Si ses deux amis à le seconder dans son exposé s'étaient montrés d'une compréhension exemplaire, une fois l'ange gardien de Stan Marsh parti, les remarques plus moqueuses avaient fusé. Bien qu'elles restaient très bon enfant et peut-être un brin réalistes. Les deux gamins trouvaient ça tout simplement A-DO-RABLE que Kyle soit si attentionné envers son petit ami, telle une épouse dévouée qui devait prendre soin de son alcoolique de mari.

À l'époque, malgré son fou rire et ses surenchères de plaisanteries au sujet de ces deux amis d'enfance, Clyde s'était senti vaguement envieux. Pas ce sentiment d'amère jalousie, plutôt ce léger sentiment de tristesse causé par une envie après tout bien naturelle quand il était question d'une amitié qui se voulait fusionnelle.

Avec peu de chose, à peine quelques mots, au son d'une intonation ou grâce un simple coup d'œil sur l'autre, Stan et Kyle arrivaient à se comprendre. Savoir quand l'un des deux avait des problèmes ou était mal. Alors que Clyde n'avait même pas remarqué que celui qu'il osait définir comme son meilleur ami était gay... !

Tout comme ce pauvre ami abusé et déjà dépassé par la situation qui n'avait trouvé personne à qui confier ses doutes. Ou n'avait pas encore mis la main sur la bonne personne, pourtant bel et bien présente dans cette salle de classe. Celle toute désignée, que Clyde n'osait pas effleurer même en pensée, par peur de lui faire gaspiller de son temps si précieux ou sa divine sagesse.

Ou, en étant tout à fait conscient de son action, le gamin voulait retarder le plus longtemps possible le moment d'imaginer cet élément problématique comme son confident. Le seul à être au courant de cette affaire en or pour toutes les mauvaises langues et les rapaces de cette école.

Un camarade de confiance. Avec du talent pour écouter les autres et savoir à son tour trouver les bons mots. Les mots parfaitement justes venant d'un gars qui n'avait pas peur de parler avec franchise, jusqu'à peut-être choquer son interlocuteur, mais uniquement pour son bien.

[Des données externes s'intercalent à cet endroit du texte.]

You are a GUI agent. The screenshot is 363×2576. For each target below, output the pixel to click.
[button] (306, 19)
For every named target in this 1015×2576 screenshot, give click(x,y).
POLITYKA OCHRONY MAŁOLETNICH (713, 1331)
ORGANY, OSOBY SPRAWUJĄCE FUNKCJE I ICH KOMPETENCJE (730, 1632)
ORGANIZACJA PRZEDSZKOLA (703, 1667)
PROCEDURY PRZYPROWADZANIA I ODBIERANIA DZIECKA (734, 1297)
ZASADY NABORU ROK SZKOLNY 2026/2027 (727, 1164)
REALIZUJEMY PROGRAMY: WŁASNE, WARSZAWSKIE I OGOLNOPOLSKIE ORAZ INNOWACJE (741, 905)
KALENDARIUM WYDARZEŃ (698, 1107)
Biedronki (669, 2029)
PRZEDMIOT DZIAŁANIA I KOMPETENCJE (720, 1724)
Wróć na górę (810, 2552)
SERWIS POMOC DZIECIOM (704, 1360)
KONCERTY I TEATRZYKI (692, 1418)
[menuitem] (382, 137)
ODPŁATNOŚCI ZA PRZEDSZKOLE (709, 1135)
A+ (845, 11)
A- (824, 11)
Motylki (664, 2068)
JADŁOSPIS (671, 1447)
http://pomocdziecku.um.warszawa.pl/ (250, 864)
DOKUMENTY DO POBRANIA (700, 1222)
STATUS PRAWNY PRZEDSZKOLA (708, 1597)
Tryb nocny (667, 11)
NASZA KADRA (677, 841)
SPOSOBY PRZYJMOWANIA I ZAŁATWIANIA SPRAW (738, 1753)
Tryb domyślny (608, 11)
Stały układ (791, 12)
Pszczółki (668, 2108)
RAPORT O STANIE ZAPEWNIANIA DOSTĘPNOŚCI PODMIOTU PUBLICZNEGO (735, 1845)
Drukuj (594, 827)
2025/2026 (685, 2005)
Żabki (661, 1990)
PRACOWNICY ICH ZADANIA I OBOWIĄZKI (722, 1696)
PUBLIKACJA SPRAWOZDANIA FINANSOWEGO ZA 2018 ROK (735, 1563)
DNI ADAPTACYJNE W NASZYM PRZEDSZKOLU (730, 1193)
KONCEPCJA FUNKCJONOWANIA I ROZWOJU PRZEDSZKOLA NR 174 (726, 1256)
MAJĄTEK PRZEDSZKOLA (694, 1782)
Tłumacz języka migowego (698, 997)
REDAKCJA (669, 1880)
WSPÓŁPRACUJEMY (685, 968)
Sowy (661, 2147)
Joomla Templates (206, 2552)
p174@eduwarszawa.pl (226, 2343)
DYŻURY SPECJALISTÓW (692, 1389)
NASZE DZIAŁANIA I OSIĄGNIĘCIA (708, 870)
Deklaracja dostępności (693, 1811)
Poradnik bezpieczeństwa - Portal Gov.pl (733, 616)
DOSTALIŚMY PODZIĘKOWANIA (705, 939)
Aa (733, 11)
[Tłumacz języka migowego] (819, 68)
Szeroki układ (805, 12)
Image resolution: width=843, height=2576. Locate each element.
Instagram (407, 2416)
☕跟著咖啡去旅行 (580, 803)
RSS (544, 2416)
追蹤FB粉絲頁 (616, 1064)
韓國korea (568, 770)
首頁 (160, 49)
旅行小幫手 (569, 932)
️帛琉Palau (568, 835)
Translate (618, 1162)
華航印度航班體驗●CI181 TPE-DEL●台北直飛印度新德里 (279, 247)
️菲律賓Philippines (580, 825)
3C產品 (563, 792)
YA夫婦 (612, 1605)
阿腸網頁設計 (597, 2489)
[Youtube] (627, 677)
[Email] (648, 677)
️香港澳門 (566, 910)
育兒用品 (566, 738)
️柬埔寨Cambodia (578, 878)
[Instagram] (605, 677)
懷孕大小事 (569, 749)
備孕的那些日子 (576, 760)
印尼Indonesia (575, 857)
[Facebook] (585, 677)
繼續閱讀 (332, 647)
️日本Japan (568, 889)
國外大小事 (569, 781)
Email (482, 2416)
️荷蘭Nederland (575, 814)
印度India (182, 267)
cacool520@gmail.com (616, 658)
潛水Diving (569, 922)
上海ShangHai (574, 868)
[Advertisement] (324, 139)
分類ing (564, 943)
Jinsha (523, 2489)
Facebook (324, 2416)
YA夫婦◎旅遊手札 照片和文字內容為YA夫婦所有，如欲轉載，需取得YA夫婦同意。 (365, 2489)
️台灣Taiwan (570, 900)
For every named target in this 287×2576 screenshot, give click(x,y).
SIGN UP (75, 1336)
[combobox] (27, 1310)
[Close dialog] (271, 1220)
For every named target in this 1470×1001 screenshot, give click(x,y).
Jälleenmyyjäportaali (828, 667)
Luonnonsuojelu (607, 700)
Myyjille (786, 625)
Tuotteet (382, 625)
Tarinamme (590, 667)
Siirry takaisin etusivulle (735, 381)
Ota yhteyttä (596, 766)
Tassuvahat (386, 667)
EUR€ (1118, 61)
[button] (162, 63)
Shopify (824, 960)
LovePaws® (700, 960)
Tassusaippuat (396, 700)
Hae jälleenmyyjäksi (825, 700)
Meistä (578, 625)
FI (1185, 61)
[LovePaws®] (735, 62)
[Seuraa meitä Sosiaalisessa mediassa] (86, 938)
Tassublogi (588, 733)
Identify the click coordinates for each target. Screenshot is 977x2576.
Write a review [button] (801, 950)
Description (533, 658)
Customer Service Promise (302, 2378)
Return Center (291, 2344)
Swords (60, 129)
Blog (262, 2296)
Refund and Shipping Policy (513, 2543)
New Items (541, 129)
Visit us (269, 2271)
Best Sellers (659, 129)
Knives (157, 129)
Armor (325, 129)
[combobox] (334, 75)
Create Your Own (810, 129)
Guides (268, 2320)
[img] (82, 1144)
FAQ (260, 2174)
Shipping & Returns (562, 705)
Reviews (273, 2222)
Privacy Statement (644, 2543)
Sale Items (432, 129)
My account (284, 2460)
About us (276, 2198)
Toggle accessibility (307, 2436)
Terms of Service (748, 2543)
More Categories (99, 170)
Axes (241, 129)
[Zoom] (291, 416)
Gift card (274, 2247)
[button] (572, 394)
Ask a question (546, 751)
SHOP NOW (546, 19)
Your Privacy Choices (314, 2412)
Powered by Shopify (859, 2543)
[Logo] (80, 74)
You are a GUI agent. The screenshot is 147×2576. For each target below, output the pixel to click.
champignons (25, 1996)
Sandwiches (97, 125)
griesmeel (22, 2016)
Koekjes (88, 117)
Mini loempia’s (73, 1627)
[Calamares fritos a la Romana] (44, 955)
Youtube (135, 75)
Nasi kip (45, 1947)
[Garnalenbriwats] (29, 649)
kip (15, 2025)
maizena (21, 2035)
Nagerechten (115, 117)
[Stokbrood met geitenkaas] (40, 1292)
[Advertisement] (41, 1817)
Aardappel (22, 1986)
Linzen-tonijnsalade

Il lui fallait un individu très particulier. Le genre de personnage totalement chaotique, mauvais, qui se donnait des airs de protagoniste loyal bon pour berner son monde de manière à mettre la future victime dans sa poche.

Et cette fois sa victime attitrée, Clyde Donovan, se livrait d'elle-même.

Par douce inconscience issue de sa naïveté qualifiée de stupide. Ou par amitié toujours sincère et loyale tournée vers Craig. Seul son futur confident allait pouvoir juger.